Mediation is another alternative to litigation when a problem arises in the workplace. Mediation isn’t as formal as arbitration, and it’s far less time-consuming than a trial. With mediation, the process typically focuses on negotiating a resolution with the assistance of a third-party mediator.
The mediation process may vary depending of the mediator selected by the parties. When you choose to resolve a conflict through mediation, both parties will have the opportunity to make an opening statement. The parties will then engage in discussion concerning the case with the mediator, inside or outside of the presence of the other party, and caucus with counsel as needed. The mediator will likely offer his/her opinion about the strengths and weaknesses of each side of the case, and facilitate settlement discussions. Unlike in binding arbitration, the mediator will not make a decision and the mediator’s opinion isn’t legally binding.
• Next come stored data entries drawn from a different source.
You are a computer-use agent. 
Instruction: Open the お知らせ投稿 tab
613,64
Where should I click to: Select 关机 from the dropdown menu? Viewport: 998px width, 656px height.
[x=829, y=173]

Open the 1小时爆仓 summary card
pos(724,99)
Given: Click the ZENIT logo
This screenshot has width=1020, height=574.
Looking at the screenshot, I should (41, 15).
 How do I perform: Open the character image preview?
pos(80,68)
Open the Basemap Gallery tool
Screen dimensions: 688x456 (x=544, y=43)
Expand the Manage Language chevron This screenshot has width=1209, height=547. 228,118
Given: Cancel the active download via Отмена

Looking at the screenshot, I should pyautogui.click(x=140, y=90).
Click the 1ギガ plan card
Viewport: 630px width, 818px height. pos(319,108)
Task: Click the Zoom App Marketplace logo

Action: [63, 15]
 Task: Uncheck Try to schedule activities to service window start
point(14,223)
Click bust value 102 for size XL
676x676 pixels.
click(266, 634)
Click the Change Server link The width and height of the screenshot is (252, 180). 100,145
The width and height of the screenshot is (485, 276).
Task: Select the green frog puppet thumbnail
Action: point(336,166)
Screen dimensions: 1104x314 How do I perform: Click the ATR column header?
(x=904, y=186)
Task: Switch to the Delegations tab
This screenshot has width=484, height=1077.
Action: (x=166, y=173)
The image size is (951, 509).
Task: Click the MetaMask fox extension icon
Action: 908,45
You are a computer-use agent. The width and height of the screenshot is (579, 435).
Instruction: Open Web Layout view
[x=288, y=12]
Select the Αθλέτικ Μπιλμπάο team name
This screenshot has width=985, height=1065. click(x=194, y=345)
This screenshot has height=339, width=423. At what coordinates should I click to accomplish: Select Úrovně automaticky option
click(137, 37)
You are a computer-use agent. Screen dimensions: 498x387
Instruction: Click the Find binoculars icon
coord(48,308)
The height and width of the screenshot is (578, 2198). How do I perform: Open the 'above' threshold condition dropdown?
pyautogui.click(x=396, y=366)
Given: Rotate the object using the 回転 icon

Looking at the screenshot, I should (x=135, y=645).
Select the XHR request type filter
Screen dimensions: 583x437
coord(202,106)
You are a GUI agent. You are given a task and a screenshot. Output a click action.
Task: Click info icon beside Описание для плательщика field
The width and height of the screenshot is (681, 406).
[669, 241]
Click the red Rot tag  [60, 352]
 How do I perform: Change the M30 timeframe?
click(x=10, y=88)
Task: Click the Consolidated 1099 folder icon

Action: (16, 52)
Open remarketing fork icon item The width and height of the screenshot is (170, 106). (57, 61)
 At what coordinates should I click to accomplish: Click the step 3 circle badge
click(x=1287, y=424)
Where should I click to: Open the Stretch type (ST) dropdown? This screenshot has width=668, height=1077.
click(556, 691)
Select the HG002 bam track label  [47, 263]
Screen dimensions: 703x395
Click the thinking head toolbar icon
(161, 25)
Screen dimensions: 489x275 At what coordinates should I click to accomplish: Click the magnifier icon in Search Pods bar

In many cases, mediation will only take one day. Other cases could take longer to resolve, but the cost of these sessions still tends to be much lower than the cost of a trial.
Some disputes are best handled through the litigation process, but many can be resolved just as effectively—and much more efficiently—through an alternative dispute resolution process.
Be sure to check out our page on business litigation for more information on how your business can handle a potential lawsuit. Litigation isn’t the best solution for every legal matter, so be sure to contact the Cincinnati business attorneys at Robert A. Klingler Co., L.P.A. for more information on litigation processes and alternative dispute resolution options.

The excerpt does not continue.